* [YOUR ASSIGNMENT]:
For the records below, output each line exactly as it appears, from the first through the line with "You are a GUI agent. The screenshot is 390×1472.".

[Stored data entries]
####################

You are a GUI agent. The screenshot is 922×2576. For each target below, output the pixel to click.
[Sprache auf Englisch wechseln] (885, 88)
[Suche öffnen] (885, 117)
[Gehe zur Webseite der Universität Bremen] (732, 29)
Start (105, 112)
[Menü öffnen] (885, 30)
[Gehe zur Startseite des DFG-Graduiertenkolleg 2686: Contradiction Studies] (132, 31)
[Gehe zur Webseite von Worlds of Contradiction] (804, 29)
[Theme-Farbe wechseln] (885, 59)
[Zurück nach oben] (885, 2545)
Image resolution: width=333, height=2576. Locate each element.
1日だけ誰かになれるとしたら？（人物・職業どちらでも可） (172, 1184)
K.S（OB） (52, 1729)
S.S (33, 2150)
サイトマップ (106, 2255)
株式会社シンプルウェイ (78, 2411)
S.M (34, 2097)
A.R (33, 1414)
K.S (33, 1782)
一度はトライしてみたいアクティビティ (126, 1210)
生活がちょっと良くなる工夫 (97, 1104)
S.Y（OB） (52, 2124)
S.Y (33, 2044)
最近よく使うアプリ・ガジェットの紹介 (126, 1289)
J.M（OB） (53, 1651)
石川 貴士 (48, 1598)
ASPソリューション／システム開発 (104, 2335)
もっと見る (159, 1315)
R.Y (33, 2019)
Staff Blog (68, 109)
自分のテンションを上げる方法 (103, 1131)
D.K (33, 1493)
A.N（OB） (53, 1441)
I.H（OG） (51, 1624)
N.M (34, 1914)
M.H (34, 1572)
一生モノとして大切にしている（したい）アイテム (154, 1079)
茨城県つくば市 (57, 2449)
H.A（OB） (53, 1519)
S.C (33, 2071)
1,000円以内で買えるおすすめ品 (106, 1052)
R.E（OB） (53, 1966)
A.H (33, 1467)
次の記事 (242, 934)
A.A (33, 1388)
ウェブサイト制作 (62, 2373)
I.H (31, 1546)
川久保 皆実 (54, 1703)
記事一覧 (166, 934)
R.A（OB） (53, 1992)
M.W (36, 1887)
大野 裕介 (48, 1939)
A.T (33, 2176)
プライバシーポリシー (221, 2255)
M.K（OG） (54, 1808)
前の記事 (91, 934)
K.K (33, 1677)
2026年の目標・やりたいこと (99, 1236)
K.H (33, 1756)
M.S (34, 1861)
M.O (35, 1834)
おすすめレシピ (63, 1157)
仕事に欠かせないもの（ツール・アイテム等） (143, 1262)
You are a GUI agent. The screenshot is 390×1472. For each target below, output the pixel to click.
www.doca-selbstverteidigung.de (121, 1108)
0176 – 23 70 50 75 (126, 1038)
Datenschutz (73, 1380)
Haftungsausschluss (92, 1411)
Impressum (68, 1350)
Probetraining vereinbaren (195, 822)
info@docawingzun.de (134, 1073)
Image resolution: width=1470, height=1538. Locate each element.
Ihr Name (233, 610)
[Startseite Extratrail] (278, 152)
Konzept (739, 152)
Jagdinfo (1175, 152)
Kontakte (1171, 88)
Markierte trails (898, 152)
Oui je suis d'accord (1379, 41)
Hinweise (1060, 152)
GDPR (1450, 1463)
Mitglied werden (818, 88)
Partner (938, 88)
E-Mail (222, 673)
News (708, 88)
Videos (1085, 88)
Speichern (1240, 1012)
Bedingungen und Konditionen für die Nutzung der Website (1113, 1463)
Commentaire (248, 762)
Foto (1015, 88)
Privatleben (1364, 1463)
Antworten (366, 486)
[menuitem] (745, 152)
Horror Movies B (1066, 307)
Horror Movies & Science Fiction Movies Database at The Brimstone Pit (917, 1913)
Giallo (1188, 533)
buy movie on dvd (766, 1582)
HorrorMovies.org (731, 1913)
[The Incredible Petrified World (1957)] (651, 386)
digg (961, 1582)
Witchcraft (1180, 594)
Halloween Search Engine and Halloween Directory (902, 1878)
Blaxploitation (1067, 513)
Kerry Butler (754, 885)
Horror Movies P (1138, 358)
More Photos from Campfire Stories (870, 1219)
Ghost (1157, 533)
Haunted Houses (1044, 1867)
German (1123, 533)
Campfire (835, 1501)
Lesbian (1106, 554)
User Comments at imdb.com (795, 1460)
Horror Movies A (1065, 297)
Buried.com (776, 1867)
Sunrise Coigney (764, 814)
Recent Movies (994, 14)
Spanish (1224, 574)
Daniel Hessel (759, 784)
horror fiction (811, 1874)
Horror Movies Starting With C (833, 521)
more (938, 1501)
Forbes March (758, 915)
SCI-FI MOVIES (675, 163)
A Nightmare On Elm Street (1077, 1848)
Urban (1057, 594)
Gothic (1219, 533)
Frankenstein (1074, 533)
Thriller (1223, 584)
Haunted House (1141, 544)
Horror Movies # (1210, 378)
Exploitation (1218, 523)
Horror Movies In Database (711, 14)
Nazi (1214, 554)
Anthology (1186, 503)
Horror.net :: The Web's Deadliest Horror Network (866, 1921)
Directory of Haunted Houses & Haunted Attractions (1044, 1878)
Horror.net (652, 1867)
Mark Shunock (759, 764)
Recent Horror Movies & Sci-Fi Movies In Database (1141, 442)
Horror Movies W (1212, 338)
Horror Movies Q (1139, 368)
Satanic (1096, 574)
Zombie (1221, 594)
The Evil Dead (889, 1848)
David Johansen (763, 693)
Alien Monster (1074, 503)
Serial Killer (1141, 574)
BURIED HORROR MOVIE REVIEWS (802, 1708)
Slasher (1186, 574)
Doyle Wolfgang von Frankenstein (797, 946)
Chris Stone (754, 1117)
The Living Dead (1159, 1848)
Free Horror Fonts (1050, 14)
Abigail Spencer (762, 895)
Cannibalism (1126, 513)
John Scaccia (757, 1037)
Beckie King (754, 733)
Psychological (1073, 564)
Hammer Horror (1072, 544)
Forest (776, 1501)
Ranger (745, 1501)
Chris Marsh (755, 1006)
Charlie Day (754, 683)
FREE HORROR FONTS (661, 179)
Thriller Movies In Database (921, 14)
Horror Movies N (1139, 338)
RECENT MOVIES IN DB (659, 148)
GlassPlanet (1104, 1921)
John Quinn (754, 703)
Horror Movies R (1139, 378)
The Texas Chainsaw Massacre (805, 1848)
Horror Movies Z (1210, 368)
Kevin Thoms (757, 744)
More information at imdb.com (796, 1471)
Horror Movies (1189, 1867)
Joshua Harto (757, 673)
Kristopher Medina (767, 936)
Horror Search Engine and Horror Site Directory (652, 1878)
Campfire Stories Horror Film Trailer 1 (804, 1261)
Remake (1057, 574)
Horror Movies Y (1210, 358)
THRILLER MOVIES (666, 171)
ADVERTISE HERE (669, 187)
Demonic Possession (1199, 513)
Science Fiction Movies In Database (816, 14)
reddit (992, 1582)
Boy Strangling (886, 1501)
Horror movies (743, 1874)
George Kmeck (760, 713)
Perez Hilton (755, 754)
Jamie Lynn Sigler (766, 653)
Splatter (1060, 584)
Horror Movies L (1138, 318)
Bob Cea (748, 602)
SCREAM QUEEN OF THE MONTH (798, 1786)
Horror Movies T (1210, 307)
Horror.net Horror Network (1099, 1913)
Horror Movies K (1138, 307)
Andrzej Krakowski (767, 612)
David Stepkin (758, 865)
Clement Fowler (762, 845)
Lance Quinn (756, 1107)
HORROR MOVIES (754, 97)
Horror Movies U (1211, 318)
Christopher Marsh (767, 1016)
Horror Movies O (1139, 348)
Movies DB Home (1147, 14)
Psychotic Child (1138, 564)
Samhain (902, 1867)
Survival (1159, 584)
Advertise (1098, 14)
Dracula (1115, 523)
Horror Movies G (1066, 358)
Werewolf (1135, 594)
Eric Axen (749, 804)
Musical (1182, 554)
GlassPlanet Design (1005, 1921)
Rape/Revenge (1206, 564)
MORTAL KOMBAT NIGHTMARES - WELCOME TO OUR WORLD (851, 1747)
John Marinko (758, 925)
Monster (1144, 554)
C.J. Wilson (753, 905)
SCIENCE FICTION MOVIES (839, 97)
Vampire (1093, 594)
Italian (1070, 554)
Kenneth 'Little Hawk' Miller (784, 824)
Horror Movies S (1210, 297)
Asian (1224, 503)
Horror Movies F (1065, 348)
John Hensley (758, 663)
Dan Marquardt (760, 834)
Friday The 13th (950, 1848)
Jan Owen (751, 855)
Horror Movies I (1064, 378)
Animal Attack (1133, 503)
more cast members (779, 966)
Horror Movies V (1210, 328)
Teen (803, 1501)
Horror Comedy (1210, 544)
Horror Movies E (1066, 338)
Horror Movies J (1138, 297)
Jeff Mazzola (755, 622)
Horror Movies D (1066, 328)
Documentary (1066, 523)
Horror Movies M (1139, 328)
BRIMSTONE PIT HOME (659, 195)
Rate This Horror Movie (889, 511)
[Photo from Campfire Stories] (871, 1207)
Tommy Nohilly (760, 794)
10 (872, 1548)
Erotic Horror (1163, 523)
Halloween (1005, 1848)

####################

* [THE ANSWER]:
You are a GUI agent. The screenshot is 922×2576. For each target below, output the pixel to click.
[Sprache auf Englisch wechseln] (885, 88)
[Suche öffnen] (885, 117)
[Gehe zur Webseite der Universität Bremen] (732, 29)
Start (105, 112)
[Menü öffnen] (885, 30)
[Gehe zur Startseite des DFG-Graduiertenkolleg 2686: Contradiction Studies] (132, 31)
[Gehe zur Webseite von Worlds of Contradiction] (804, 29)
[Theme-Farbe wechseln] (885, 59)
[Zurück nach oben] (885, 2545)
Image resolution: width=333, height=2576. Locate each element.
1日だけ誰かになれるとしたら？（人物・職業どちらでも可） (172, 1184)
K.S（OB） (52, 1729)
S.S (33, 2150)
サイトマップ (106, 2255)
株式会社シンプルウェイ (78, 2411)
S.M (34, 2097)
A.R (33, 1414)
K.S (33, 1782)
一度はトライしてみたいアクティビティ (126, 1210)
生活がちょっと良くなる工夫 (97, 1104)
S.Y（OB） (52, 2124)
S.Y (33, 2044)
最近よく使うアプリ・ガジェットの紹介 (126, 1289)
J.M（OB） (53, 1651)
石川 貴士 (48, 1598)
ASPソリューション／システム開発 (104, 2335)
もっと見る (159, 1315)
R.Y (33, 2019)
Staff Blog (68, 109)
自分のテンションを上げる方法 (103, 1131)
D.K (33, 1493)
A.N（OB） (53, 1441)
I.H（OG） (51, 1624)
N.M (34, 1914)
M.H (34, 1572)
一生モノとして大切にしている（したい）アイテム (154, 1079)
茨城県つくば市 (57, 2449)
H.A（OB） (53, 1519)
S.C (33, 2071)
1,000円以内で買えるおすすめ品 (106, 1052)
R.E（OB） (53, 1966)
A.H (33, 1467)
次の記事 (242, 934)
A.A (33, 1388)
ウェブサイト制作 (62, 2373)
I.H (31, 1546)
川久保 皆実 (54, 1703)
記事一覧 (166, 934)
R.A（OB） (53, 1992)
M.W (36, 1887)
大野 裕介 (48, 1939)
A.T (33, 2176)
プライバシーポリシー (221, 2255)
M.K（OG） (54, 1808)
前の記事 (91, 934)
K.K (33, 1677)
2026年の目標・やりたいこと (99, 1236)
K.H (33, 1756)
M.S (34, 1861)
M.O (35, 1834)
おすすめレシピ (63, 1157)
仕事に欠かせないもの（ツール・アイテム等） (143, 1262)
You are a GUI agent. The screenshot is 390×1472. For each target below, output the pixel to click.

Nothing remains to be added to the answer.